Numerical Simulation Analysis Method of the Surrounding Rock and Support Bearing Capacity in Underground Cavern

Abstract

After the excavation of an underground cavern, how the surrounding rock and the support work together to bear the excavation load is an important prerequisite to correctly analyze the joint force characteristics; effectively play the role of support; and ensure the safety, efficiency, and economy of underground cavern construction. Starting from the elastic-plastic load release characteristics of surrounding rock, this paper proposes a calculation method of the elastic load coefficient of surrounding rock and a graded release method of plastic load, which ensures the actual effect of the synergistic action of the first support and surrounding rock. Based on the elastic-plastic damage evolution characteristics of surrounding rock, a weighted iterative calculation method of elastic-plastic damage is proposed, and an evaluation method of load release ultimate bearing capacity of surrounding rock is determined. By monitoring the change law of rock acoustic wave velocity with surrounding rock damage, the relationship between the wave velocity and the damage coefficient of the surrounding rock in the excavation process is deduced, and it is proposed to determine the latest support time for first support by using the measured rock damage wave velocity.
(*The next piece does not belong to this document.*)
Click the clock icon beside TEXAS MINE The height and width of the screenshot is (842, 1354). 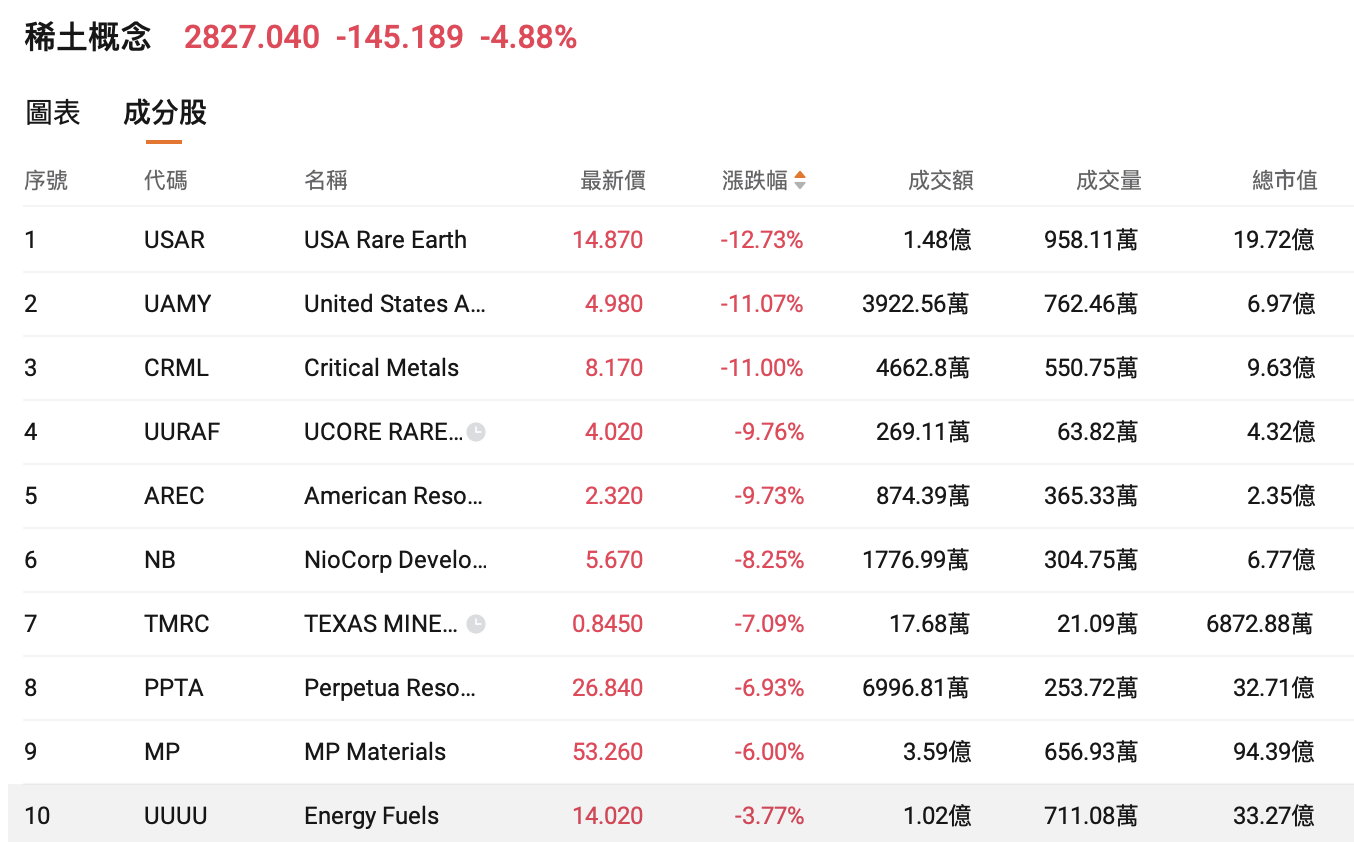477,624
Through the numerical simulation analysis of a diversion tunnel excavation and support, the damage evolution law of the surrounding rock with the release of the excavation load is studied. The ultimate bearing capacity of various surrounding rocks and supporting opportunity is determined. The results demonstrate the validity and practicality of the analysis and calculation methods in this paper, which provide a new idea and analysis method for quantifying the bearing capacity of surrounding rock and determining the support timing in the excavation and support design of underground caverns.